— Start of DOCUMENT SEGMENT —
Global-Scale Forest Height Estimation

Our paper Estimating Canopy Height at Scale was accepted to ICML 2024! In this work, we present a novel framework for global-scale forest height estimation. Using a deep learning approach that leverages large amounts of satellite data with only sparsely distributed ground-truth height measurements from NASA's GEDI mission, we achieve state-of-the-art accuracy with MAE/RMSE of 2.43m/4.73m overall, significantly outperforming existing approaches. The resulting height map facilitates ecological analyses at a global scale.

ICML24 pdf code Map

Part 1 of 2

Series: Tree Canopy Height Estimation

This post is part of a series of posts on tree canopy height estimation using deep learning and satellite data.

Part 1. Global-Scale Forest Height Estimation Introduction of the problem of estimating tree height from satellite data, its challenges and how we have overcome them in our ICML24 paper.

Part 2. Capturing Temporal Dynamics in Canopy Height Part 2 reveals how we moved beyond a single-year map to track changes in canopy height over time, as detailed in our ICML25 paper.

Intro: Why Forest Monitoring Matters

Knowing the health and structure of forests is essential for combating climate change. Forests act as a natural carbon sink, absorbing around half of the $CO_2$ from human activities, while also providing habitat for countless species. Yet traditional forest monitoring relies on field workers manually measuring individual trees, an approach that is highly accurate but impractical at global scale. How can we monitor ecosystems that cover nearly one-third of the Earth’s land?
— End of DOCUMENT SEGMENT —
SET OF TASKS ->
a) According to the forest height estimation post, what overall MAE and RMSE does the approach achieve?
b) List every distinct all-capital abbreviation in the forest height estimation post, counting ICML24, ICML25 and ICML 2024 as one, and leaving out chemical formulas.
c) Resume the forest height estimation post after its last sentence.
— Start of INFORMATION SHOWN —
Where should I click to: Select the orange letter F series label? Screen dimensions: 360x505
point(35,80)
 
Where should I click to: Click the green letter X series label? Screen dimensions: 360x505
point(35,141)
— End of INFORMATION SHOWN —
THE ANSWERS ->
a) An MAE of 2.43m and an RMSE of 4.73m.

b) ICML, NASA, GEDI, MAE, RMSE

c)
Global canopy height map showing forest heights across the world

Our new global canopy height map shows forest heights across the world, with colors indicating tree heights from 0m (black/purple) to 35m+ (yellow).

Accurate forest height maps allow scientists to understand how much carbon forests store and how it is distributed, to identify and protect old-growth forests, and to make informed decisions about conservation. The method presented here provides more precise height estimates than previous maps, especially for short vegetation and complex forest areas, enhancing the ability of scientists and policymakers to understand and protect forest resources.

The Challenge of Global Forest Monitoring

Traditional forest monitoring through manual measurement of individual trees provides highly accurate data, but it clearly becomes impractical when trying to assess forests at a large scale. Furthermore, there’s a stark divide in monitoring capabilities: industrialized nations often have sufficient resources to conduct comprehensive forest surveys, while many others lack the necessary resources to perform extensive monitoring of their forest landscapes.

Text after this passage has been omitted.